* **TASK TO CARRY OUT**
Output each record verbatim, with pictures left out.

*** RECORDS PROVIDED ***

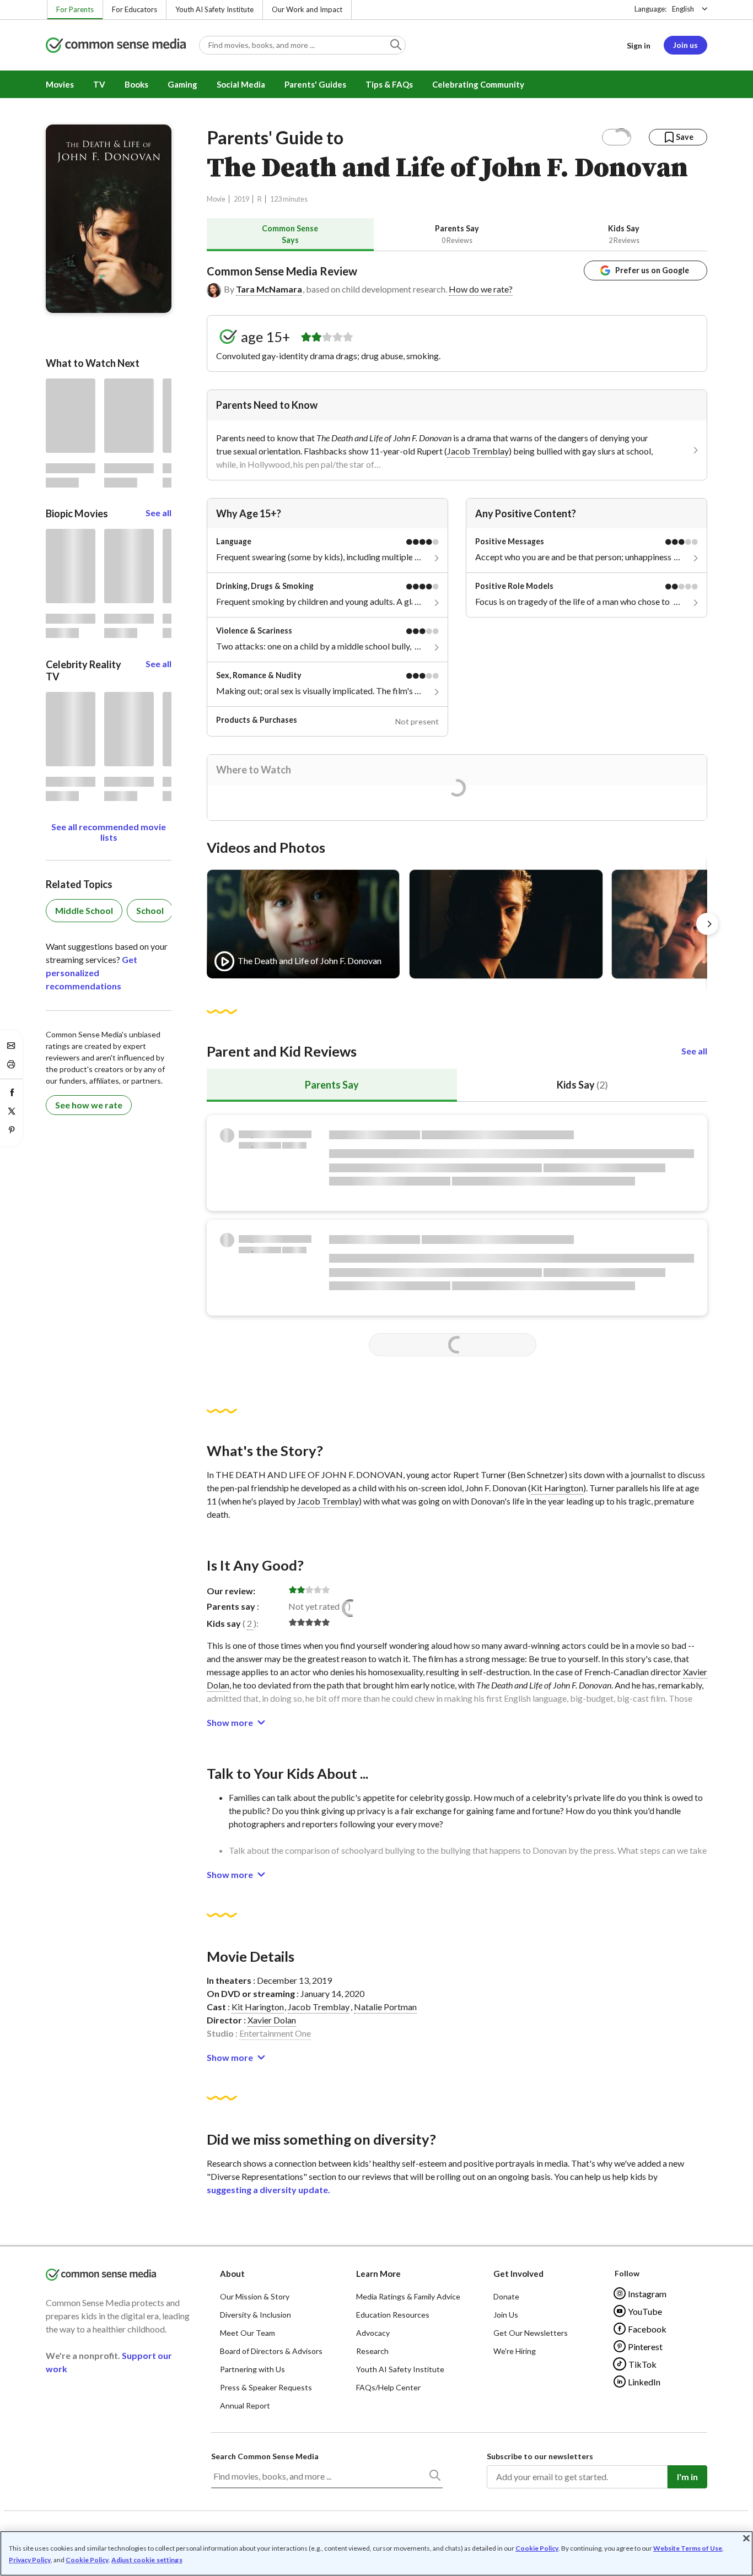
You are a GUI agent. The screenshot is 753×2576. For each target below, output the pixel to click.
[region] (376, 2553)
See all (694, 1051)
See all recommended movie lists (108, 831)
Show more (230, 1722)
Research (372, 2351)
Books (136, 84)
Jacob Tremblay (478, 451)
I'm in (687, 2476)
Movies (60, 84)
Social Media (241, 84)
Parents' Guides (315, 84)
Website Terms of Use (687, 2548)
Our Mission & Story (254, 2296)
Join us (685, 45)
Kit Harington (557, 1487)
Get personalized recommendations (91, 972)
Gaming (182, 84)
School (150, 910)
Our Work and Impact (307, 9)
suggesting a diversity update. (268, 2189)
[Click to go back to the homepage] (116, 46)
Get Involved (518, 2274)
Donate (506, 2296)
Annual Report (245, 2405)
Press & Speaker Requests (266, 2387)
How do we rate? (481, 289)
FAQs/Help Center (388, 2387)
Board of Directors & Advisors (271, 2351)
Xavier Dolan (272, 2020)
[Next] (707, 924)
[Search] (434, 2477)
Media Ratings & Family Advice (408, 2296)
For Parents (75, 9)
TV (99, 84)
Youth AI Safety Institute (214, 9)
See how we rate (88, 1105)
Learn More (378, 2274)
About (232, 2274)
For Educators (134, 9)
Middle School (84, 910)
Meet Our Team (247, 2332)
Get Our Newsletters (530, 2332)
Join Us (505, 2314)
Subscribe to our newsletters (540, 2456)
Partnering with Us (252, 2369)
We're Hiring (514, 2351)
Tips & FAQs (389, 84)
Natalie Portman (385, 2006)
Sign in (638, 45)
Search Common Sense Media (265, 2456)
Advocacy (373, 2332)
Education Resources (392, 2314)
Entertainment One (275, 2033)
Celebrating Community (478, 84)
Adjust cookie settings (146, 2560)
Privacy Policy (30, 2560)
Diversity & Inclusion (255, 2314)
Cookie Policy (536, 2548)
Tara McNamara (269, 289)
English (683, 8)
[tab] (290, 234)
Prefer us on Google (652, 270)
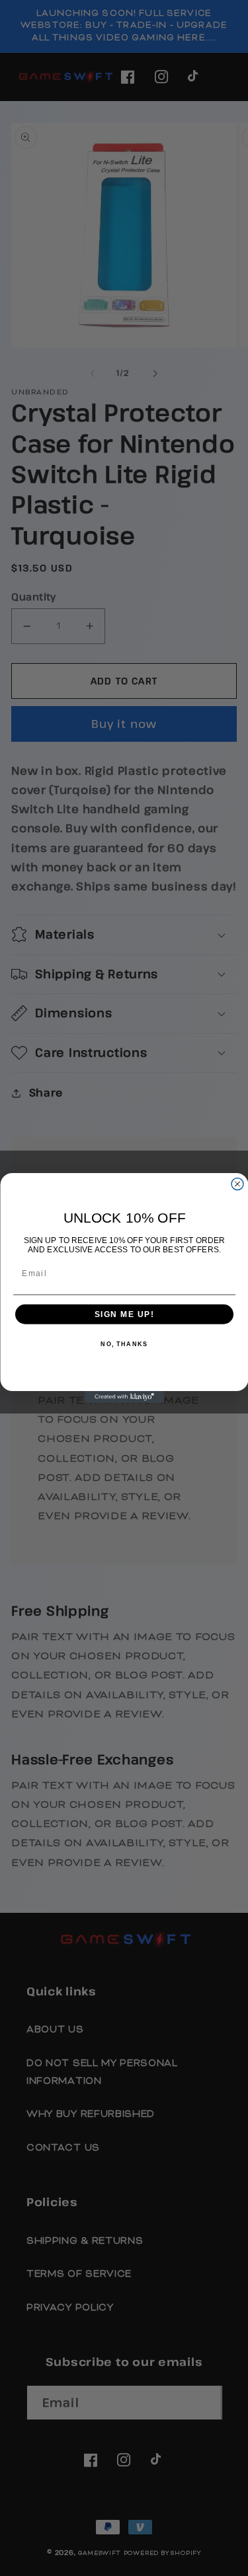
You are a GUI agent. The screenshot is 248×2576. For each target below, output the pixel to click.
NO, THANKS (124, 1344)
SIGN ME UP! (124, 1314)
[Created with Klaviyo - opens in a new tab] (124, 1397)
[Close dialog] (237, 1184)
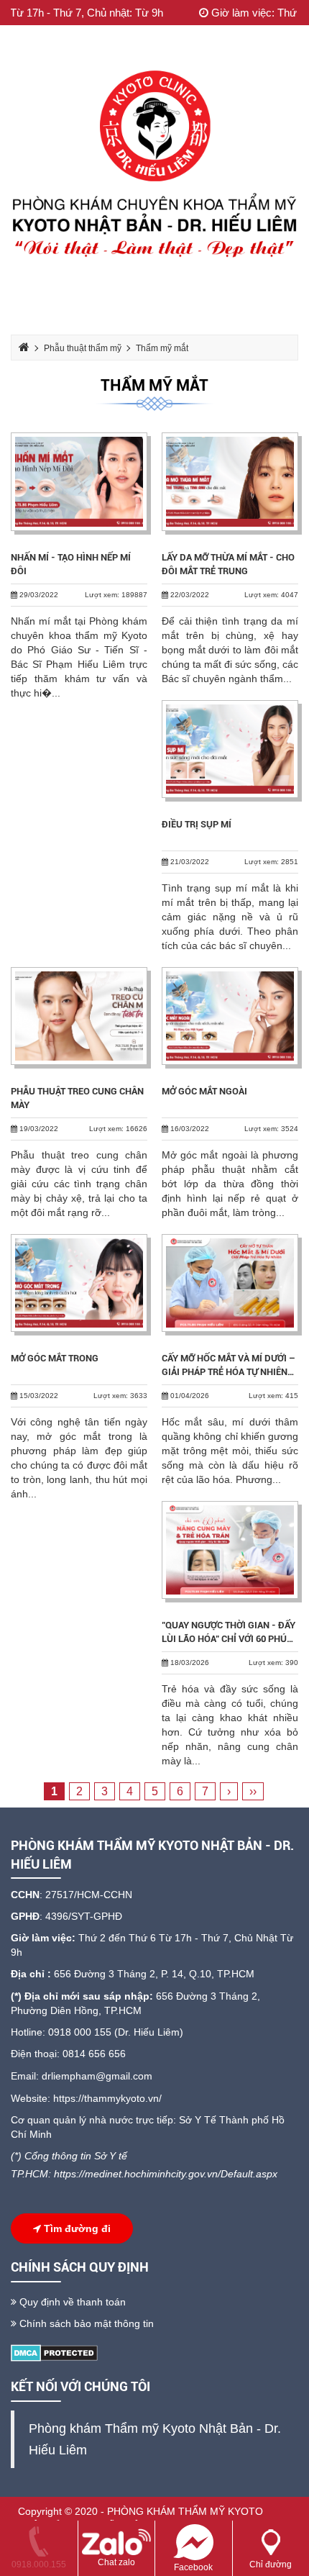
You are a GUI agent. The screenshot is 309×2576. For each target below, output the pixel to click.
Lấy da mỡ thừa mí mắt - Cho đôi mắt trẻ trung (228, 564)
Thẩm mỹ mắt (154, 385)
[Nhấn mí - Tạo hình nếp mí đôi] (79, 481)
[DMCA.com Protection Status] (54, 2352)
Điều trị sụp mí (196, 824)
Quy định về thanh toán (71, 2302)
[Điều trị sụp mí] (230, 749)
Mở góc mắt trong (54, 1358)
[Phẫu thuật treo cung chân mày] (79, 1016)
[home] (154, 168)
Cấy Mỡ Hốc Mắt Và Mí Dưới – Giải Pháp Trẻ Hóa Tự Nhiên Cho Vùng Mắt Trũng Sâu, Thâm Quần (228, 1366)
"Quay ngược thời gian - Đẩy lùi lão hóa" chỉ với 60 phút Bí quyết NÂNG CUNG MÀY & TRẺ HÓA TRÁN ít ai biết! (228, 1633)
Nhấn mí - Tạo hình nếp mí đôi (71, 564)
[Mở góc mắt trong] (79, 1283)
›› (253, 1791)
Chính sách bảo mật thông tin (85, 2323)
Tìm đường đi (76, 2228)
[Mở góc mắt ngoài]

*** End of RECORDS PROVIDED ***

* **ANSWER BOX**
You are a GUI agent. The screenshot is 753×2576. For each target below, output the pixel to click.
[region] (376, 2553)
See all (694, 1051)
See all recommended movie lists (108, 831)
Show more (230, 1722)
Research (372, 2351)
Books (136, 84)
Jacob Tremblay (478, 451)
I'm in (687, 2476)
Movies (60, 84)
Social Media (241, 84)
Parents' Guides (315, 84)
Website Terms of Use (687, 2548)
Our Mission & Story (254, 2296)
Join us (685, 45)
Kit Harington (557, 1487)
Get personalized recommendations (91, 972)
Gaming (182, 84)
School (150, 910)
Our Work and Impact (307, 9)
suggesting a diversity update. (268, 2189)
[Click to go back to the homepage] (116, 46)
Get Involved (518, 2274)
Donate (506, 2296)
Annual Report (245, 2405)
Press & Speaker Requests (266, 2387)
How do we rate? (481, 289)
FAQs/Help Center (388, 2387)
Board of Directors & Advisors (271, 2351)
Xavier Dolan (272, 2020)
[Next] (707, 924)
[Search] (434, 2477)
Media Ratings & Family Advice (408, 2296)
For Parents (75, 9)
TV (99, 84)
Youth AI Safety Institute (214, 9)
See how we rate (88, 1105)
Learn More (378, 2274)
About (232, 2274)
For Educators (134, 9)
Middle School (84, 910)
Meet Our Team (247, 2332)
Get Our Newsletters (530, 2332)
Join Us (505, 2314)
Subscribe to our newsletters (540, 2456)
Partnering with Us (252, 2369)
We're Hiring (514, 2351)
Tips & FAQs (389, 84)
Natalie Portman (385, 2006)
Sign in (638, 45)
Search Common Sense Media (265, 2456)
Advocacy (373, 2332)
Education Resources (392, 2314)
Entertainment One (275, 2033)
Celebrating Community (478, 84)
Adjust cookie settings (146, 2560)
Privacy Policy (30, 2560)
Diversity & Inclusion (255, 2314)
Cookie Policy (536, 2548)
Tara McNamara (269, 289)
English (683, 8)
[tab] (290, 234)
Prefer us on Google (652, 270)
You are a GUI agent. The screenshot is 248×2576. For each target below, output the pixel to click.
NO, THANKS (124, 1344)
SIGN ME UP! (124, 1314)
[Created with Klaviyo - opens in a new tab] (124, 1397)
[Close dialog] (237, 1184)
You are a GUI agent. The screenshot is 309×2576. For each target below, output the pixel to click.
Lấy da mỡ thừa mí mắt - Cho đôi mắt trẻ trung (228, 564)
Thẩm mỹ mắt (154, 385)
[Nhấn mí - Tạo hình nếp mí đôi] (79, 481)
[DMCA.com Protection Status] (54, 2352)
Điều trị sụp mí (196, 824)
Quy định về thanh toán (71, 2302)
[Điều trị sụp mí] (230, 749)
Mở góc mắt trong (54, 1358)
[Phẫu thuật treo cung chân mày] (79, 1016)
[home] (154, 168)
Cấy Mỡ Hốc Mắt Và Mí Dưới – Giải Pháp Trẻ Hóa Tự Nhiên Cho Vùng Mắt Trũng Sâu, Thâm Quần (228, 1366)
"Quay ngược thời gian - Đẩy lùi lão hóa" chỉ với 60 phút Bí quyết NÂNG CUNG MÀY & TRẺ HÓA TRÁN ít ai biết! (228, 1633)
Nhấn mí - Tạo hình nếp mí đôi (71, 564)
[Mở góc mắt trong] (79, 1283)
›› (253, 1791)
Chính sách bảo mật thông tin (85, 2323)
Tìm đường đi (76, 2228)
[Mở góc mắt ngoài]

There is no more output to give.